Where do you see your work having an impact?
At its best, my work can improve the way cancer care is delivered. In 2018, we had a paper published in the New England Journal of Medicine that helped to define the role of minimally invasive surgery in cervical cancer patients. Using epidemiological approaches, our study suggested that minimally invasive surgery was associated with a higher risk of death than open surgery among women who underwent radical hysterectomy for early-stage cervical cancer. This went against the grain at the time, and as a result of this study and a randomized trial that demonstrated the same findings, the National Comprehensive Cancer Network and the European Society for Gynecologic Oncology have changed their guideline to make open surgery the standard therapy for their early-stage cervical cancer patients.

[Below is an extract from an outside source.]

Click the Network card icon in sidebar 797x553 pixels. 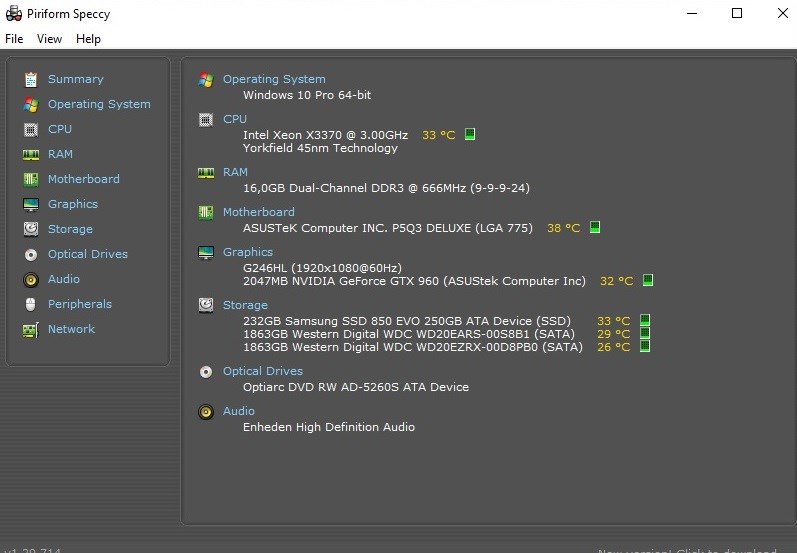[x=30, y=329]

Until the 19th century, bloodletting--the practice of removing blood for a patient to treat a disease—was thought to be beneficial for almost every illness. Physicians and barber-surgeons, who recommended and performed bloodletting, were learned and well intentioned, we think that they rarely helped patients with this approach. We all would like to think that we aren’t doing anything today in oncology that is like bloodletting, and that all our current treatments are beneficial to patients. But I think experience shows that is naïve. As physicians and researchers, we must consistently subject what we’re doing to rigorous scrutiny in order to get closer and closer to our goal of providing more help to our patients and doing less harm. A lot of what my work hopes to do is to separate what clinical practices are beneficial and when.
What interested you the most about coming to Columbia and joining the HICCC?
Jason Wright, MD, the chief of gynecologic oncology at Columbia does some of the highest caliber observational research in gynecologic oncology. I got to know him through the Society of Gynecologic Oncology, and I was able to collaborate with him while I was still a trainee in Boston. What I loved about his work is that his approach is unbiased by the dogma of the field, and he is straightforward and objective. The Herbert Irving Comprehensive Cancer Center has an extremely vibrant Cancer Population Science program. I am working closely with the Center for Cancer Outcomes Research and Evaluation on several ovarian cancer care projects.
What motivates your research?
The most important thing to me is to improve the health and the lives – longevity and quality - of my patients. I am also interested in in the puzzle-solving part of cancer research. It turns out it’s really hard to make convincing argument about causal relationships based on observational data. When I approach a research project, I am always interested in how the findings may impact patients and future research, but the process itself, being able to look at data in ways that are innovative and forming interpretations that are persuasive, is also a lot of fun.